- Richard Heathcote, who stepped down as Tether Holdings’ CIO in March 2026 to take an advisory role after leading the company’s investment deals spree, is working with investment bank PJT Partners to sell part of his 1.26% stake in the privately held stablecoin giant — one of the first known secondary market transactions involving Tether equity, giving the market a rare opportunity to see how institutional buyers value a share of the world’s largest stablecoin operator.
- Tether is the issuer of USDT, the world’s dominant stablecoin by market cap, and has become one of the most profitable financial companies in the world relative to headcount — generating an estimated $13 billion in net profit in 2023 alone by investing its reserve assets (primarily US Treasuries) at elevated interest rates while maintaining a lean operation; a 1.26% stake implies significant dollar value depending on the valuation buyers and sellers agree on.
- Tether remains privately held and has long resisted full public disclosure of its reserves and financials, though it has published quarterly attestations; a secondary stake sale via PJT Partners brings institutional rigor to the price discovery process and suggests Heathcote is seeking a sophisticated buyer rather than selling into the crypto OTC market — the choice of PJT (a Wall Street M&A and restructuring advisory firm) signals the transaction is being run as a formal financial process.

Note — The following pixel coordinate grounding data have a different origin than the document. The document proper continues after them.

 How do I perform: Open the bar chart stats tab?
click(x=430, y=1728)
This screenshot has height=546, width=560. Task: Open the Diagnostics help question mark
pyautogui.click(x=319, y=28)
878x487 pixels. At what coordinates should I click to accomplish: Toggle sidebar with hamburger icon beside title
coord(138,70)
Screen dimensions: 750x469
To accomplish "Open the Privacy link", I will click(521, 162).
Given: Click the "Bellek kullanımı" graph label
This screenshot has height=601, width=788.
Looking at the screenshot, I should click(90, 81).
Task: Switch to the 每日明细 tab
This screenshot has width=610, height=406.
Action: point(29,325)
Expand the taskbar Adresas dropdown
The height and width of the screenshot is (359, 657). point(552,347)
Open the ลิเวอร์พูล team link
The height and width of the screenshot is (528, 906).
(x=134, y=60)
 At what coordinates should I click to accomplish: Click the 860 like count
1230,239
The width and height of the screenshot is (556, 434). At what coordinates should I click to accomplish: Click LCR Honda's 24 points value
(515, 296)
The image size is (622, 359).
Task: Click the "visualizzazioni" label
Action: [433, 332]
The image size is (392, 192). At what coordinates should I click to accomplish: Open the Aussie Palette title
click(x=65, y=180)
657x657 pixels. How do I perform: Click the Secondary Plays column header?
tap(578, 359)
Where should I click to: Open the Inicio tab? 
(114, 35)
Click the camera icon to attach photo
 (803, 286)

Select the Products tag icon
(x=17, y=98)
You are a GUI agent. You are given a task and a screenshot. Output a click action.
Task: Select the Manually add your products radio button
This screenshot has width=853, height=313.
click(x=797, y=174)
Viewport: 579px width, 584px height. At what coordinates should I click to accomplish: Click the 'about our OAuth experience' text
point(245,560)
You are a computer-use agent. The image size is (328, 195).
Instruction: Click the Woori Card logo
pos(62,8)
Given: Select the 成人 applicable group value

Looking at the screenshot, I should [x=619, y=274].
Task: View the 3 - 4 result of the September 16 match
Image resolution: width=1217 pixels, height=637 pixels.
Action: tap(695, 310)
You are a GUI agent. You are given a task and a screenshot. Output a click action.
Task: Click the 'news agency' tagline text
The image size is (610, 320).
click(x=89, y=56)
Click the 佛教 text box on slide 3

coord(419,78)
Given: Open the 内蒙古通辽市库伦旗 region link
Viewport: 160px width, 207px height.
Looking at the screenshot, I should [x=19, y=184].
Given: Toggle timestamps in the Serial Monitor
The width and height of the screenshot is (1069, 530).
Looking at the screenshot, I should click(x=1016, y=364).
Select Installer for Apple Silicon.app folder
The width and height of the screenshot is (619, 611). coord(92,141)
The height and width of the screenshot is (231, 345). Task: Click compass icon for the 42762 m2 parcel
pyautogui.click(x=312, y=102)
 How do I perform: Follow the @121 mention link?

- The stake sale comes as the stablecoin sector is at a regulatory inflection point: the US GENIUS Act and EU MiCA framework are establishing formal rules for stablecoin issuers, which could either entrench Tether’s dominance (by raising barriers to entry) or create new challengers (by providing a regulatory pathway for bank-issued stablecoins from JPMorgan, Bank of America, and others); the timing of a secondary sale now, ahead of full regulatory clarity, may reflect a judgment about where Tether’s competitive position peaks.
What Happened?
Richard Heathcote, who until earlier this year served as chief investment officer of Tether Holdings — the issuer of USDT, the world’s largest stablecoin — is planning to sell part of his 1.26% stake in the company, Bloomberg reports. Heathcote is working with PJT Partners, the Wall Street advisory firm, to find buyers for a portion of his holding. He stepped down as CIO in March 2026 to take an advisory position after leading Tether’s investments division through a significant expansion into Bitcoin holdings, venture investments, and other alternative assets. As a privately held company, Tether equity rarely changes hands publicly, making this one of the first known secondary transactions in Tether shares and an unusually direct signal of how sophisticated institutional buyers value the company.
Why It Matters?
Tether is among the most profitable financial companies in the world by headcount. With USDT reserve assets primarily invested in US Treasuries, Tether has generated billions in annual net income at elevated interest rates — an estimated $13 billion in 2023 alone — while remaining private and disclosing only quarterly third-party attestations rather than full audited financials. A secondary stake sale via a formal investment bank process provides the market with something it has rarely had: a price signal for Tether equity from institutional-quality buyers conducting real due diligence. The valuation implied by the transaction will be closely watched by crypto market participants, competing stablecoin operators (Circle, Paxos), and regulators who have long struggled to establish Tether’s true financial position. The choice of PJT Partners as advisor — a firm known for complex financial restructurings and M&A — suggests Heathcote is treating this as a serious institutional transaction, not an informal block trade.
What’s Next?
The price at which Heathcote sells will be the most closely watched datapoint in crypto finance for 2026 — it will provide the first institutional market-derived valuation for Tether equity and could catalyze further secondary sales by other Tether stakeholders. The timing also raises questions about strategic positioning: the US stablecoin regulatory framework (GENIUS Act) is still being finalized, and bank-issued stablecoins from JPMorgan and others are entering the market with regulatory advantages Tether currently lacks. If institutional buyers price in that regulatory risk, the stake sale price could reflect concern that Tether’s near-monopoly on dollar stablecoin circulation is more vulnerable than its current USDT market cap suggests. Watch for the transaction to close and any valuation leaks, which could move USDT competitors like USDC and emerging bank-issued stablecoins.